He confirmed
some things that our boys had told us, but we understood them better
from him. He said that the Chinese have such perfect faith in continued
life after death, and in a man's increased power in another life, that
it was not an unusual thing for any one who had some great injury to
avenge, to kill himself, in order to get into a position to do it more
effectually. To them a dead man is more important than a living one; and
the one great feature of their religion is the worship of their
ancestors. They make a great many offerings to them,--as we saw them do
at Lone Mountain. If any one dies at sea, or in a foreign country, where
there is no friend or relative to do this for him, he becomes a beggar
spirit. It is the duty of the Chinese at home to make offerings to
beggar spirits as well as to their own relatives.
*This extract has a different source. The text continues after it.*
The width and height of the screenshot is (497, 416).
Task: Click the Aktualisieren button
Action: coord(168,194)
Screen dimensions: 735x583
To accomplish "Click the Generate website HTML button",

If any great
misfortune happens to a man, he thinks he must have neglected or
offended some dead relative, or perhaps one of these beggar spirits; and
will impoverish himself for years, to atone for it by a great feast.
They are very much afraid of the spirits, and build their houses with
intricate passages, and put up screens, to keep them from seeing what
happens; and they especially avoid openings north and south, as they
think the spirits move only in north and south lines. What is more
important than almost any thing in a man's life, is to be placed right
after his death,--toward the south, that he may receive genial and
reviving influences from it; but if he is toward the north, and gets
chilling influences from that direction, he wreaks his vengeance on his
living relatives who placed him there.
We learn a good deal from the boys we have. I should like very much to
go into their schools, they are so well taught in many respects. One of
our boys once took some fruit-wax, and modelled a perfect little duck.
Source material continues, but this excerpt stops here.